Bulk load data into Apache Phoenix using psql

Apache Phoenix is an open source, massively parallel relational database built on Apache HBase. Phoenix provides SQL-like queries over HBase. Phoenix uses JDBC drivers to enable users to create, delete, and alter SQL tables, indexes, views and sequences, and upsert rows individually and in bulk. Phoenix uses noSQL native compilation rather than using MapReduce to compile queries, to create low-latency applications on top of HBase. Phoenix adds coprocessors to support running client-supplied code in the address space of the server, executing the code colocated with the data. This minimizes client/server data transfer. To work with data using Phoenix in HDInsight, first create tables and then load data into them.
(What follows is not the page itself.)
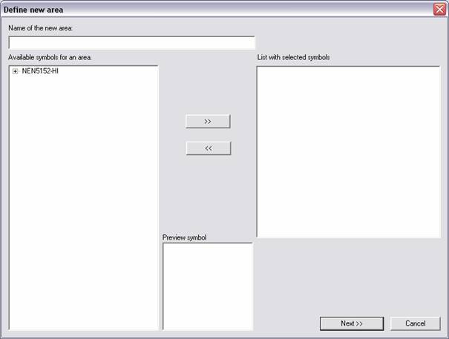Screen dimensions: 449x339
Task: Focus the new area name text field
Action: tap(131, 43)
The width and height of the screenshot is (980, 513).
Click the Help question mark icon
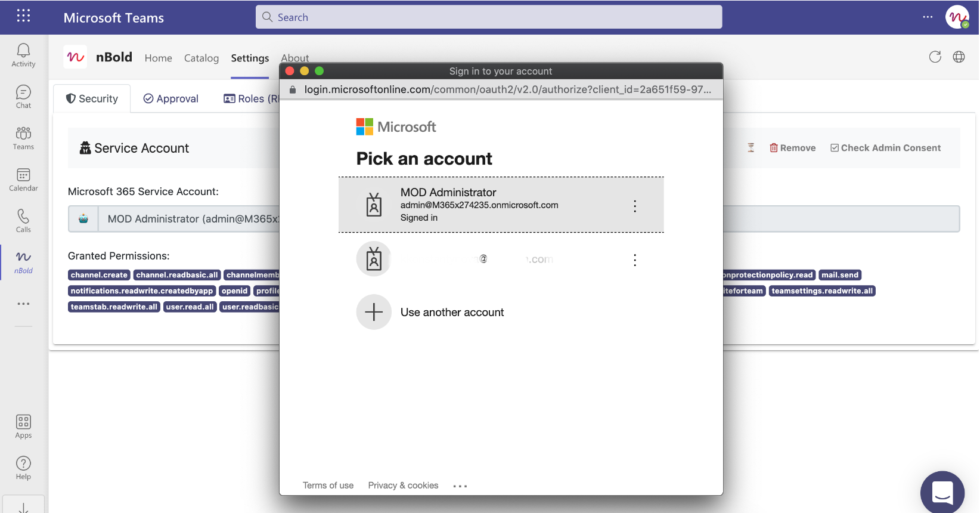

Bulk loading with Apache Phoenix

There are multiple ways to get data into HBase including using client APIs, a MapReduce job with TableOutputFormat, or inputting the data manually using the HBase shell. Phoenix provides two methods for loading CSV data into Phoenix tables: a client loading tool named psql, and a MapReduce-based bulk load tool.

The psql tool is single-threaded and is best suited for loading megabytes or gigabytes of data. All CSV files to be loaded must have the '.csv' file extension. You can also specify SQL script files in the psql command line with the '.sql' file extension.
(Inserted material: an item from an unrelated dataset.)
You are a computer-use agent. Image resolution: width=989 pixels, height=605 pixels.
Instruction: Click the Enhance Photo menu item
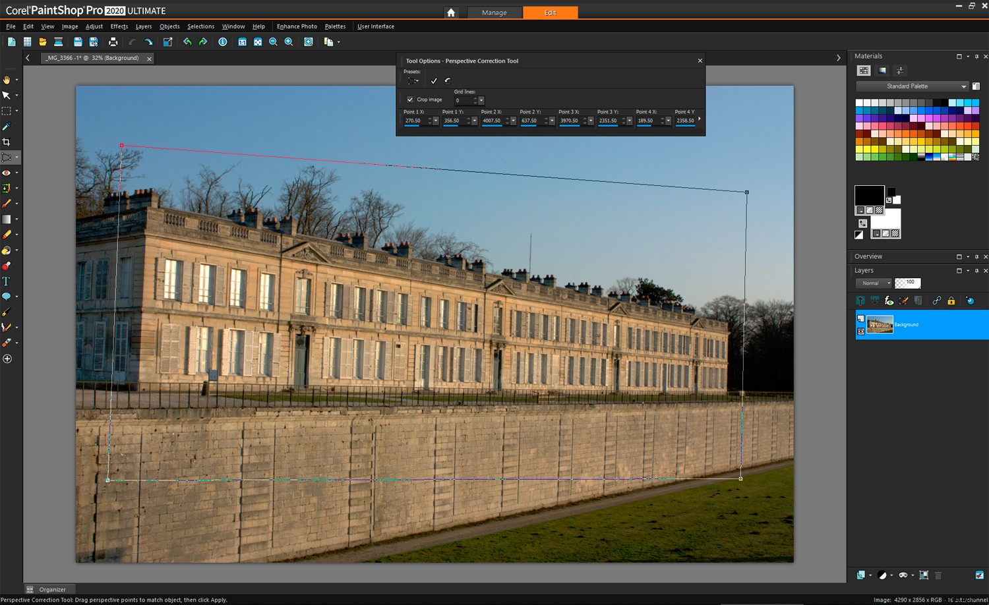click(x=297, y=26)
Bulk loading with MapReduce is used for much larger data volumes, typically in production scenarios, as MapReduce uses multiple threads.
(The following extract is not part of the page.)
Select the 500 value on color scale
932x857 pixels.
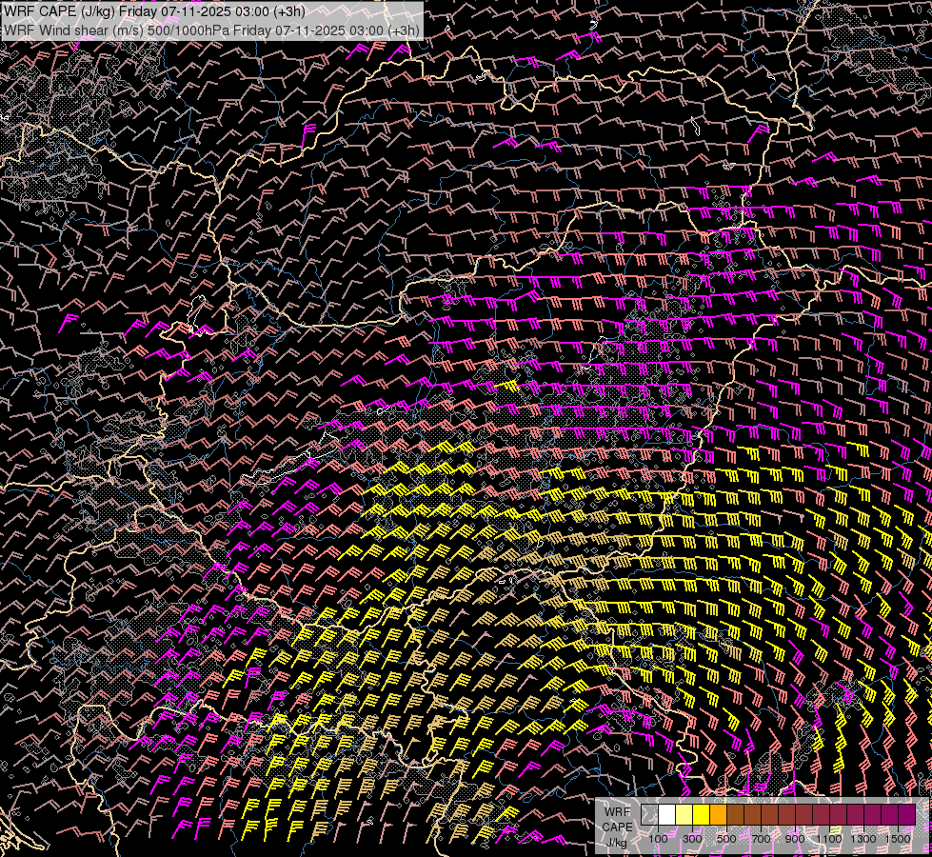pos(726,839)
Before you start loading data, verify that Phoenix is enabled and that query timeout settings are as expected. Access your HDInsight cluster Apache Ambari dashboard, select HBase, and then the Configuration tab. Scroll down to verify that Apache Phoenix is set to enabled as shown:

Apache Phoenix HDInsight Cluster Settings.

Use psql to bulk load tables

  1. Create a file called createCustomersTable.sql, and copy the code below into the file. Then save and close the file.

    CREATE TABLE Customers (
        ID varchar NOT NULL PRIMARY KEY,
        Name varchar,
        Income decimal,
        Age INTEGER,
        Country varchar);
    
  2. Create a file called listCustomers.sql, and copy the code below into the file. Then save and close the file.

    SELECT * from Customers;
    
  3. Create a file called customers.csv, and copy the code below into the file. Then save and close the file.

    1,Samantha,260000.0,18,US
    2,Sam,10000.5,56,US
    3,Anton,550150.0,42,Norway
    
  4. Create a file called customers2.csv, and copy the code below into the file. Then save and close the file.

    4,Nicolle,180000.0,22,US
    5,Kate,210000.5,24,Canada
    6,Ben,45000.0,32,Poland
    
  5. Open a command prompt and change directory to the location of the newly created files. Replace CLUSTERNAME, below, with the actual name of your HBase cluster. Then execute the code to upload the files to the headnode of your cluster:

    scp customers.csv customers2.csv createCustomersTable.sql listCustomers.sql sshuser@CLUSTERNAME-ssh.azurehdinsight.net:/tmp
    
  6. Use ssh command to connect to your cluster. Edit the command below by replacing CLUSTERNAME with the name of your cluster, and then enter the command:

    ssh sshuser@CLUSTERNAME-ssh.azurehdinsight.net
    
  7. From your ssh session, change directory to the location of the psql tool. Execute the command below:

    cd /usr/hdp/current/phoenix-client/bin
    
  8. Bulk load the data. The code below will both create the Customers table and then upload the data.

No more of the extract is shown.